There are many calls to get rid of Twitter likes and retweets in the name of “improving” user experience. It won’t help.

 

Depending on whom you talk to, Twitter users have differing views of the platform—both negative and positive.

 

Democrats and Republican users both agree that the platform sometimes resembles a dumpster fire. Our fellow conservatives will tell you they are persecuted on the platform more, and they aren’t wrong about many of its shady practices. Twitter rightfully rid the platform of some alt-right anti-Semites, but hasn’t applied this same deference and penalties to accounts in radical Islamist and Marxist circles who perpetrate the same bigoted rhetoric. Although there are some serious concerns for banning certain types of speech on Twitter, the company is private and can refer to its Terms and Conditions to restrict certain types of content. It’s understandable to remove accounts that violate rules for obvious reasons, like nutty Alex Jones, but labeling conservative speech as “offensive” in the vein of Jones is wrong-headed and dangerous. Twitter shouldn’t penalize one political persuasion and give another a pass, if they are found in violation of Twitter’s Terms and Conditions.

 

Also: Bruce Carroll, aka GayPatriot, shouldn’t have been banned either.

 

Some Democrats argue social media platforms are manipulated to favor and tilt elections towards Republicans, citing the 2016 elections. (Remember: Democrats led in digital efforts in 2008, but we are finally catching up to them.) Some have argued that Twitter shut down President Trump’s account, but even Twitter founder Jack Dorsey doesn’t believe that’s conducive.
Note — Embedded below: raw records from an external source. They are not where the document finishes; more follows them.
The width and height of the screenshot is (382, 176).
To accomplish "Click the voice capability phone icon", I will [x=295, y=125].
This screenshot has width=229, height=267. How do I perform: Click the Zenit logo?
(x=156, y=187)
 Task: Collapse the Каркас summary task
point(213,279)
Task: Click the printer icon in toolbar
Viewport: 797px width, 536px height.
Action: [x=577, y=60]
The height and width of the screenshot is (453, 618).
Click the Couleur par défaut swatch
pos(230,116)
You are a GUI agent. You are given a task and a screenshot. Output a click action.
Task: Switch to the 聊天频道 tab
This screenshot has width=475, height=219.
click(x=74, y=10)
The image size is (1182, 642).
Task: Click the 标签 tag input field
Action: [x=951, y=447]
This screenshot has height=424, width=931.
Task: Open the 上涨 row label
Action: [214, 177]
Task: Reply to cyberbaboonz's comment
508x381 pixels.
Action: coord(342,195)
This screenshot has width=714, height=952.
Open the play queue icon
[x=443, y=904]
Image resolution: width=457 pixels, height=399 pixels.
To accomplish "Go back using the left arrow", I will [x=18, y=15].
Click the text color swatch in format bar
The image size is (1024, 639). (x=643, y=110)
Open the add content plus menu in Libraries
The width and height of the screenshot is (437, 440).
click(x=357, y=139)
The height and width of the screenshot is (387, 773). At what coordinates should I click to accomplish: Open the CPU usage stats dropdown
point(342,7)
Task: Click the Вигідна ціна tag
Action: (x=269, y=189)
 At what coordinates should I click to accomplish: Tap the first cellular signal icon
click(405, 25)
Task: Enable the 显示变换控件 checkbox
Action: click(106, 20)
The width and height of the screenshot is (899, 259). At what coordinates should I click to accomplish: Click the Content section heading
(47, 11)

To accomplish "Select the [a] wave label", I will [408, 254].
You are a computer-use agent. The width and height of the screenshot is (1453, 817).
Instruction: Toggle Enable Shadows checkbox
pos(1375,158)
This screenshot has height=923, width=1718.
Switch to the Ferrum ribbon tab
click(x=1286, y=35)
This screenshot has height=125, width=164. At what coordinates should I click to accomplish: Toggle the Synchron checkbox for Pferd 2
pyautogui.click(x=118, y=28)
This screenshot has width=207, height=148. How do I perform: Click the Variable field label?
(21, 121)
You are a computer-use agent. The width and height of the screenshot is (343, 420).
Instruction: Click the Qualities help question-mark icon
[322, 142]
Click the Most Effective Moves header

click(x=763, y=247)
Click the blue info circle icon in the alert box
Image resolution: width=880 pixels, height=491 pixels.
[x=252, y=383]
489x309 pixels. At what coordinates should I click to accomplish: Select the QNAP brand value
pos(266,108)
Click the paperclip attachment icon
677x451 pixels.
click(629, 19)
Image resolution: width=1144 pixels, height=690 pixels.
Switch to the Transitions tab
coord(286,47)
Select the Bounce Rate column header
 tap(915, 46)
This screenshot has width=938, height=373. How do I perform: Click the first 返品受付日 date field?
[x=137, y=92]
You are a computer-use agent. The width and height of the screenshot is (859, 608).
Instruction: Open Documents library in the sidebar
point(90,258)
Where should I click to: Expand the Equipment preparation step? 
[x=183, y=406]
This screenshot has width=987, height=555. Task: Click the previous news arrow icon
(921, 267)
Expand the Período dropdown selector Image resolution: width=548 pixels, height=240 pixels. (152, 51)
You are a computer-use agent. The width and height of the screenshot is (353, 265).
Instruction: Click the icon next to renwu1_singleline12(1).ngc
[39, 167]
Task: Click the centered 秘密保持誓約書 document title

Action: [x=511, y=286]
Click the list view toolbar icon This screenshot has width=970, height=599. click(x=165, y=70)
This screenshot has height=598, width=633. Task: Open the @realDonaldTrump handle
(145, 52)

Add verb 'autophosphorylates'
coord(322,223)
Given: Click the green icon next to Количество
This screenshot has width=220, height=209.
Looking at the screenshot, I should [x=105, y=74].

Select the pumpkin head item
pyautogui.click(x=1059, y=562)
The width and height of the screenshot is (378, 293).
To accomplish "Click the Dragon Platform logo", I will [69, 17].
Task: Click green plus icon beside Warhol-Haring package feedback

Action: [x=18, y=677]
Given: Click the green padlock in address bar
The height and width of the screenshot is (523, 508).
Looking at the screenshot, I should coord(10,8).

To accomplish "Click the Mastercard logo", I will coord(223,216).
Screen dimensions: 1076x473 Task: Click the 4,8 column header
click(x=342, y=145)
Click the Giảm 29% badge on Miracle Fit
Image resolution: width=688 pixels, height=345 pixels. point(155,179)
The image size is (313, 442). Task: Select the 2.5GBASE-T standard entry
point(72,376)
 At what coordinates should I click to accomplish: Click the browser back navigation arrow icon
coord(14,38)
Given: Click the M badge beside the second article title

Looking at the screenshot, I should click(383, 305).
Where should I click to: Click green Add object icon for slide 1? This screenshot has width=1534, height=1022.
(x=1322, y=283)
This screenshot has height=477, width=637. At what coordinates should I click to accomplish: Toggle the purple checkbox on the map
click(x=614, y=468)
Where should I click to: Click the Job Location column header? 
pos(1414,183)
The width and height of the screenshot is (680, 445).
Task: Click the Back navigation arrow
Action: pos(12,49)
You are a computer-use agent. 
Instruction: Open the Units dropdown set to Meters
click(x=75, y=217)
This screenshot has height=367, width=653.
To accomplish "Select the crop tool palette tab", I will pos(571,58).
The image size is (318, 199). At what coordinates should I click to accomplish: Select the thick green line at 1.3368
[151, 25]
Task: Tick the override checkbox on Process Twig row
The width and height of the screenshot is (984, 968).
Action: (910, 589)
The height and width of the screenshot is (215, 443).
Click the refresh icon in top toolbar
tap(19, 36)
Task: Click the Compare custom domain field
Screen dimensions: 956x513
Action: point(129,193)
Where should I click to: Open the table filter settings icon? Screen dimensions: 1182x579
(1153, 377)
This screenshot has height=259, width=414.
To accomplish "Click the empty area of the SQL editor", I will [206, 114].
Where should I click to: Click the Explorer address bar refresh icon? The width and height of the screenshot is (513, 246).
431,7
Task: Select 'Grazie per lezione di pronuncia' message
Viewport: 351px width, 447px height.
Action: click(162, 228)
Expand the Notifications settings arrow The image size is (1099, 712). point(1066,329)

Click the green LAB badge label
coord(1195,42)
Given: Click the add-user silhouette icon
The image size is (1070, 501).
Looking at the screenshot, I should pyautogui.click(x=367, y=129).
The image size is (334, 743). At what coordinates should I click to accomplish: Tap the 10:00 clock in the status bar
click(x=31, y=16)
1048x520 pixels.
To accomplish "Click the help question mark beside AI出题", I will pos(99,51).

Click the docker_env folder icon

Some of Trump’s tweets are worthy of criticism, but banning the President of the United States simply because you disagree with his policies is stupid, at best. (Strangely enough, former Iranian president Mahmoud Ahmadinejad’s tweets are embraced, despite his lengthy track record of anti-Semitism and restricting social media during his reign.) Whether you like it or not, Trump is perhaps the most social media transparent president we’ve ever had, and consequently, Twitter has been given new life as a result of him tweeting. Nevertheless, we all agree that President Trump could tweet more judiciously.

 

Twitter has been debating ways to improve user experience. While other platforms like Facebook (up until recently) and Instagram have seen steady increases in users, Twitter has lagged behind. Recently, though, they’ve had some indicators of growth. Some argue ridding Twitter of “likes” and removing retweets will foster better discussions. I couldn’t disagree more with these recommendations.

 

Here’s what ridding “likes” would entail, because a like would trigger social media addiction? More below:

 

Founder Jack Dorsey last week admitted at a Twitter event that he was not a fan of the heart-shaped button and that it would be getting rid of it “soon”.

 

The feature was introduced in 2015 to replace “favourites”, a star-shaped button that allowed people to bookmark tweets to read later.

 

Similar buttons to “like” or show appreciation of people’s status updates, pictures and videos have become a central function of every popular social media service since Facebook introduced them.

 

But psychologists have suggested that they may be causing social media addiction…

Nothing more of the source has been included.